Nice to see you include "Trust" which I thought was excellent - Clive Owen's best work to date.

I just came across this list. Check out the somewhat similar list at www.movie-attractions.com.

Hi, Mr Ebert,
I've always loved your reviews, so much so that I won't watch a movie without reading your review first. But I do wonder why The Girl with the Dragon Tatoo isn't on your list.

I don't know whether sadness is now obligatory for making "quality" films, but 2011 seems to be filled with an overabundance of unhappiness. I understand that human emotion is what allows us to connect with the themes and characters of the movie. But, jeez, does anyone have a sense of humour anymore? Even Kermit The Frog was uncharacteristically melancholic. I'm hoping 2012 brings more joy and celebration. Those are emotions that I can identify with, too, you know.

it's a great list
i agree with separation as first
but do u have seen a girl with dragon tatoo?

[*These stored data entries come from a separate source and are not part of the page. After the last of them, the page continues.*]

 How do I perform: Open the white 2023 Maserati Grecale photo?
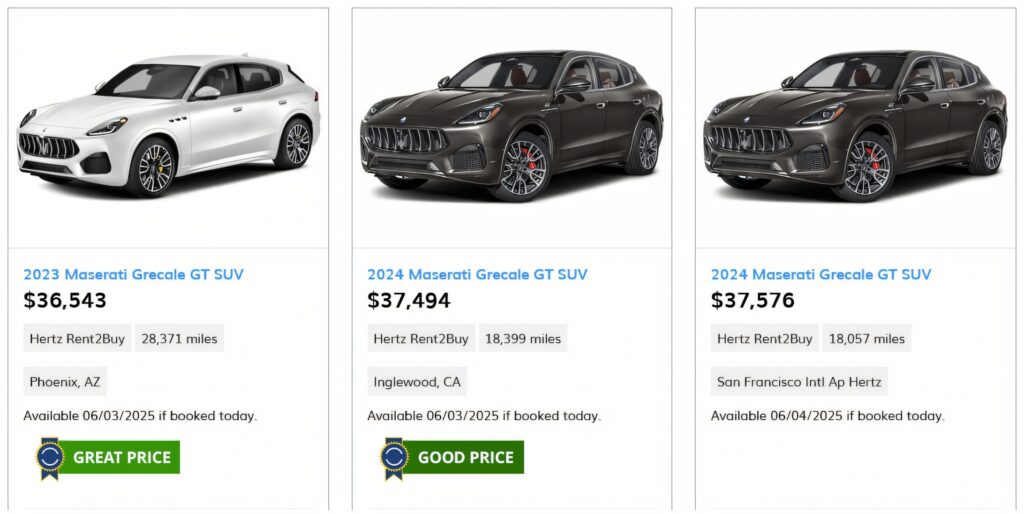point(168,125)
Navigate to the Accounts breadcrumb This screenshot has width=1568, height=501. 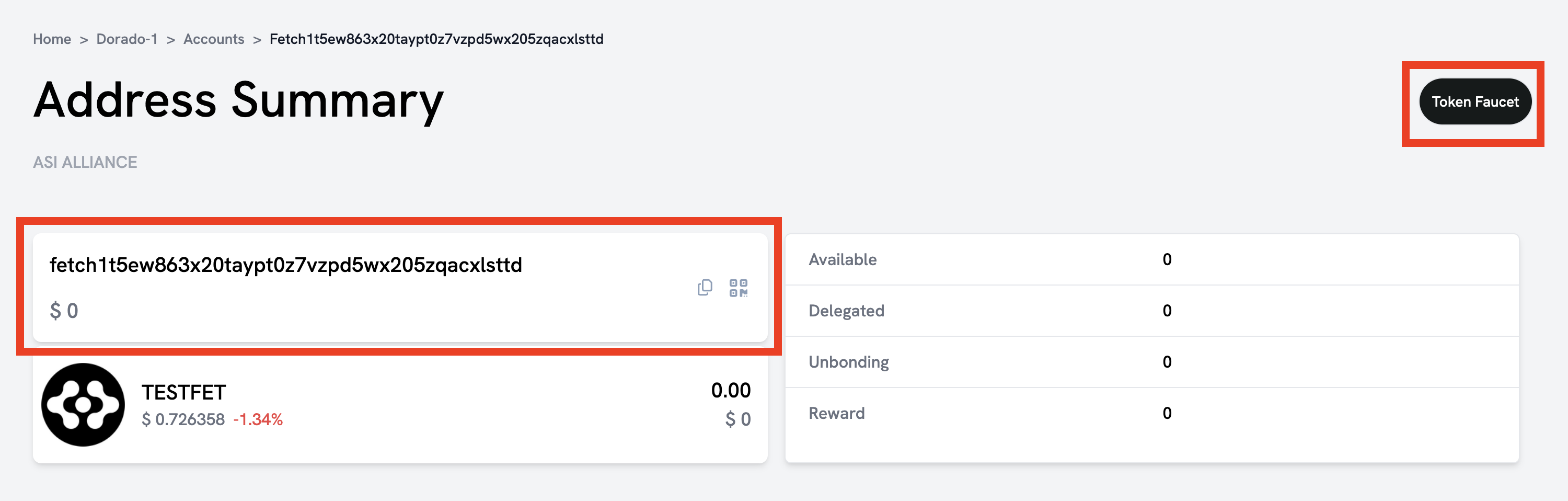214,39
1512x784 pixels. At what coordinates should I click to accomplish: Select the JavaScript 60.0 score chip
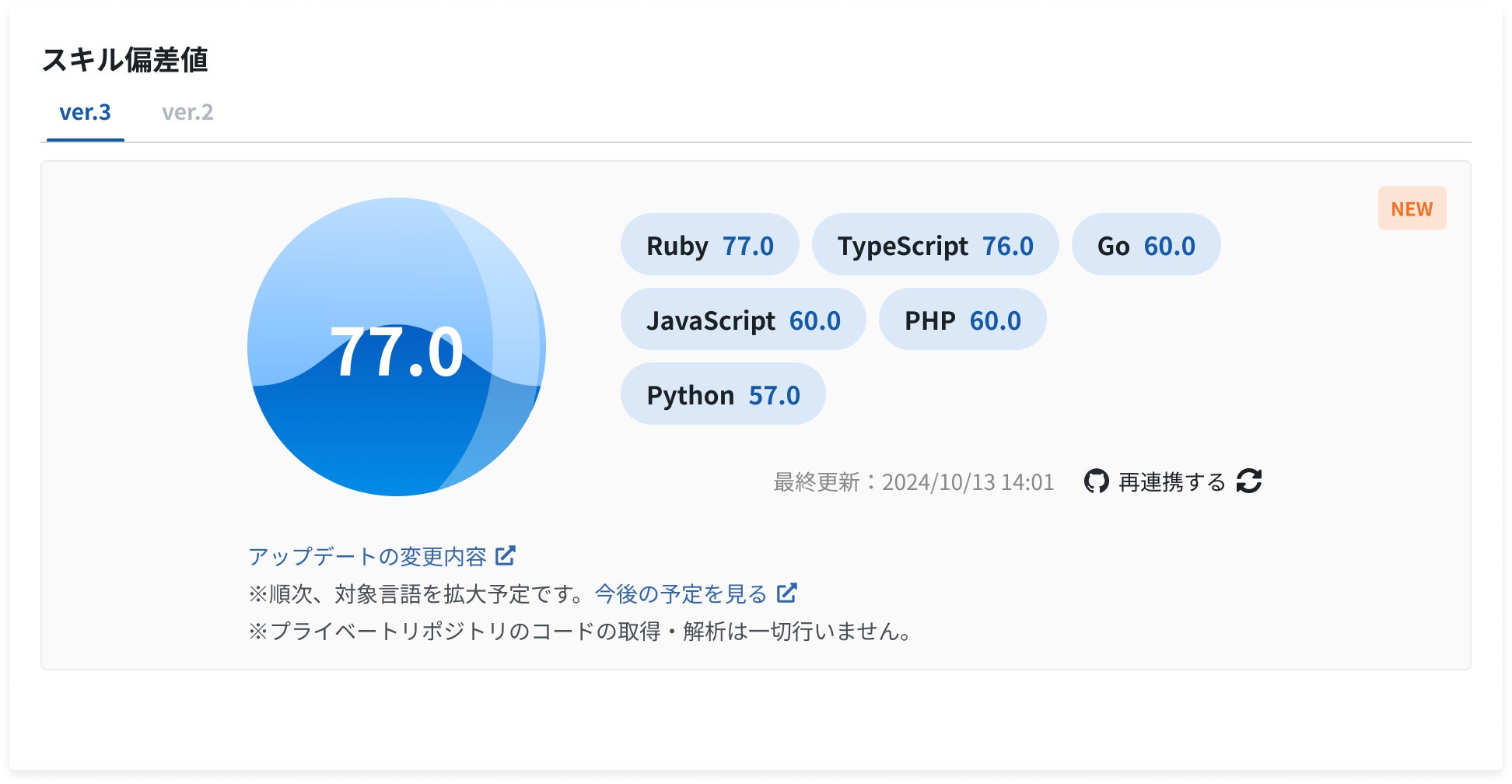point(743,320)
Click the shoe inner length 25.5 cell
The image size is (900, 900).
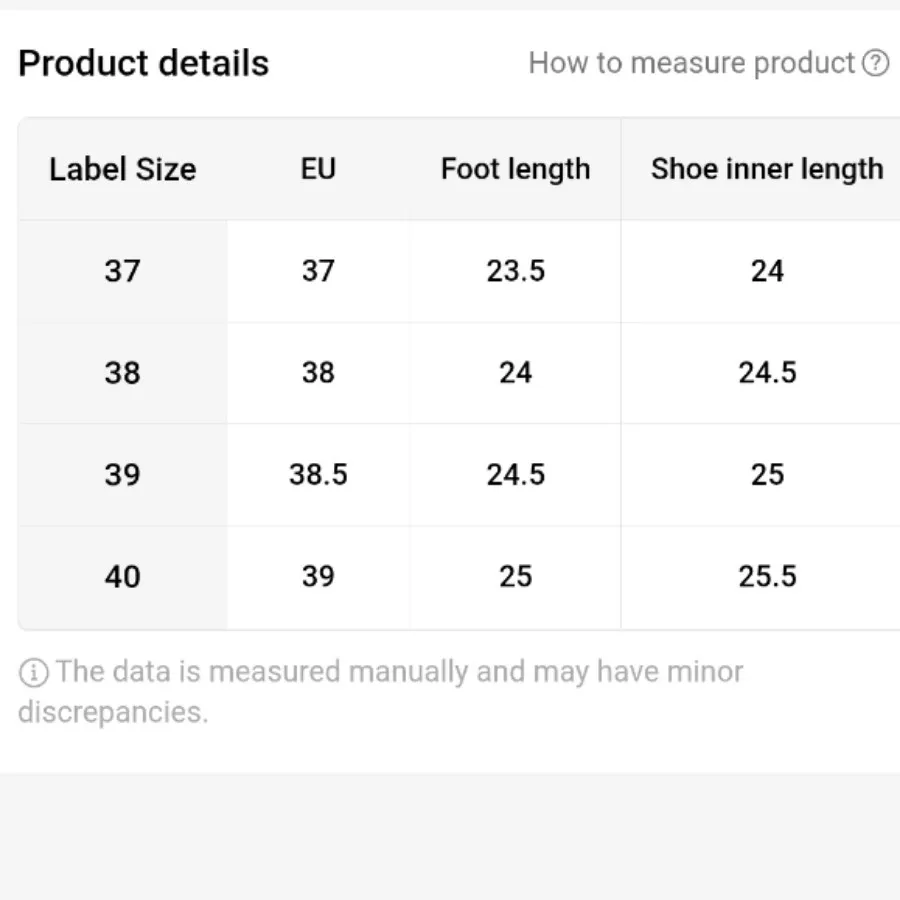coord(767,576)
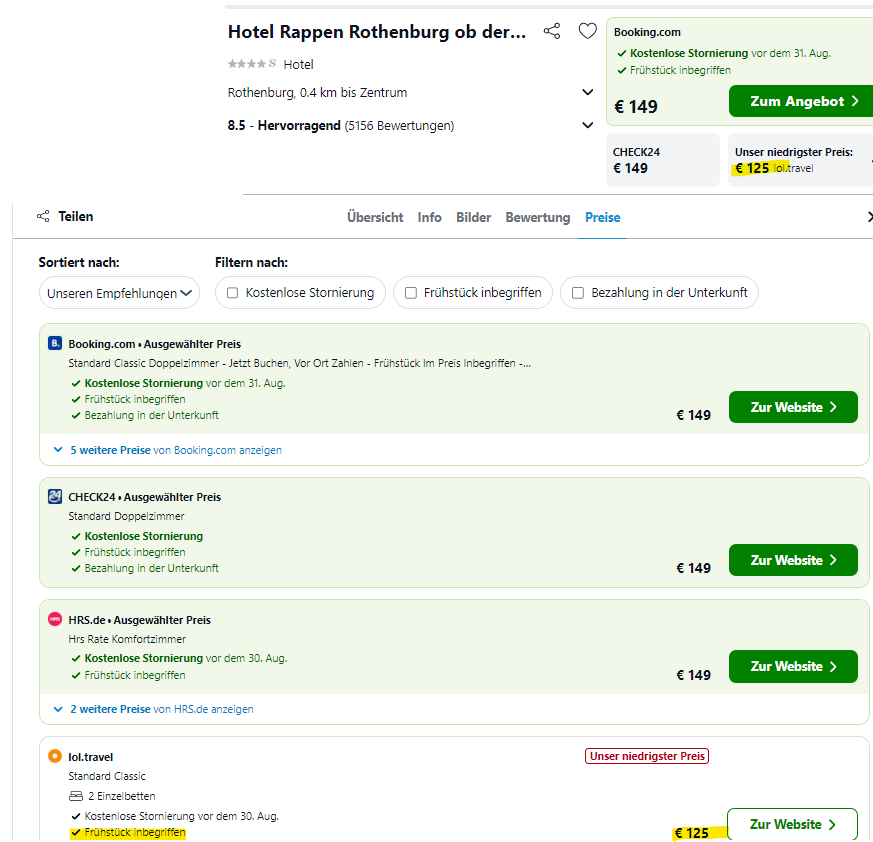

Seriously, missing Moneyball out of even the top 20, never mind the top 10?!
I seriously question your judgement here, but whatever...

i thinks films in 2011 is good. Some film's very interesting, i think so. I like films so much!

Why is it that critics find the most booooooorrrrrring crap and call it the best just because it has a lonnnnnnnnng drawn out story that will put you to sleep after 20 minutes we need regular people judging films the people that actually go watch the movies to judge them. Its like rottentomatoes their ratings are almost always wrong

I truly respect your opinion about film. I find your list of top twenty plus interesting and it certainly mirrors many of my favorites of the last year. I absolutely agree that A Separation was THE best film of 2011. I hardy (as much as I enjoy all of George Clooney's films) think The Descendants belongs on any one's top twenty list.